Stored records

..........

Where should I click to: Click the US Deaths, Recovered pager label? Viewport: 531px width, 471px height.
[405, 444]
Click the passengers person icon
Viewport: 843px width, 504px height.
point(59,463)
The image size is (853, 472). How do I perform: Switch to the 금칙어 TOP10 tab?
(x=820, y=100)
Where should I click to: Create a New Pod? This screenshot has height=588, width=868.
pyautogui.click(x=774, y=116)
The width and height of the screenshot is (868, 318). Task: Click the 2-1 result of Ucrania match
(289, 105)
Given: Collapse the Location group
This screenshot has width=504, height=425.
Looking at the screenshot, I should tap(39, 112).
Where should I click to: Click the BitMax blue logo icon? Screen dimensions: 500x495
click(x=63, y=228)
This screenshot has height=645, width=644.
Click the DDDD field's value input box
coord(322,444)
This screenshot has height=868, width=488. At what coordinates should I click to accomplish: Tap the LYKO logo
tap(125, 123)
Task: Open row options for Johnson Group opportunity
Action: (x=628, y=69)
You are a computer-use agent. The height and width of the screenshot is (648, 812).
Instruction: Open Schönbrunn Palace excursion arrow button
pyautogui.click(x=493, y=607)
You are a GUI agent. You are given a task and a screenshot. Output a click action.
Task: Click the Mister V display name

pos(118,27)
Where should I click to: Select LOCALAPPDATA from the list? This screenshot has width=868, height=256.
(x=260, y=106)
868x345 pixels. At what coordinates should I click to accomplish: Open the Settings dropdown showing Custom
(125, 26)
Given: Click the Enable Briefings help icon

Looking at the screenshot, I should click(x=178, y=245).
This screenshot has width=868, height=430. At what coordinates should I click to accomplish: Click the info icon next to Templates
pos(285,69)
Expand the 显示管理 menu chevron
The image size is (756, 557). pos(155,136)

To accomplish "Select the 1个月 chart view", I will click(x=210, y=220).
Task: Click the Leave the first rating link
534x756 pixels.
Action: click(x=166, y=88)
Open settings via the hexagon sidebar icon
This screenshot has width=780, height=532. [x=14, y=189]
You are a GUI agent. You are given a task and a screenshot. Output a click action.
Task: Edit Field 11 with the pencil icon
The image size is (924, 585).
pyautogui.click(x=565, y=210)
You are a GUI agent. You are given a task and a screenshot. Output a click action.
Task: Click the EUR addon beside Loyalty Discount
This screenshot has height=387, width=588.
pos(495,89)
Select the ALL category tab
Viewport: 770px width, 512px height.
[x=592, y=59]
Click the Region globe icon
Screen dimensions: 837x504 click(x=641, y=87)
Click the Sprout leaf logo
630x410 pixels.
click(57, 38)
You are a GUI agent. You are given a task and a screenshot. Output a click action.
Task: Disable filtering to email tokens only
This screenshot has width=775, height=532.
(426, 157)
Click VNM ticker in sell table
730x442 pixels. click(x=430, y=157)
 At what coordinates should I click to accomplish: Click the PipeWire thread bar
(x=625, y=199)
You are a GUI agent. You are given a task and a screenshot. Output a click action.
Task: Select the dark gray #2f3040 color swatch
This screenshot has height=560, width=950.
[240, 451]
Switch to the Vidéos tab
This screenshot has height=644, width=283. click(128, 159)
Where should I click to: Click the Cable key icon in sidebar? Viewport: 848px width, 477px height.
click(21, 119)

..........

* _AIM OF THE TASK_
Copy over exactly the lines above from the one with "This screenshot has height=387, width=588." to the last, both included, and no others.

* _ANSWER BELOW_
This screenshot has height=387, width=588.
pos(495,89)
Select the ALL category tab
Viewport: 770px width, 512px height.
[x=592, y=59]
Click the Region globe icon
Screen dimensions: 837x504 click(x=641, y=87)
Click the Sprout leaf logo
630x410 pixels.
click(57, 38)
You are a GUI agent. You are given a task and a screenshot. Output a click action.
Task: Disable filtering to email tokens only
This screenshot has width=775, height=532.
(426, 157)
Click VNM ticker in sell table
730x442 pixels. click(x=430, y=157)
 At what coordinates should I click to accomplish: Click the PipeWire thread bar
(x=625, y=199)
You are a GUI agent. You are given a task and a screenshot. Output a click action.
Task: Select the dark gray #2f3040 color swatch
This screenshot has height=560, width=950.
[240, 451]
Switch to the Vidéos tab
This screenshot has height=644, width=283. click(128, 159)
Where should I click to: Click the Cable key icon in sidebar? Viewport: 848px width, 477px height.
click(21, 119)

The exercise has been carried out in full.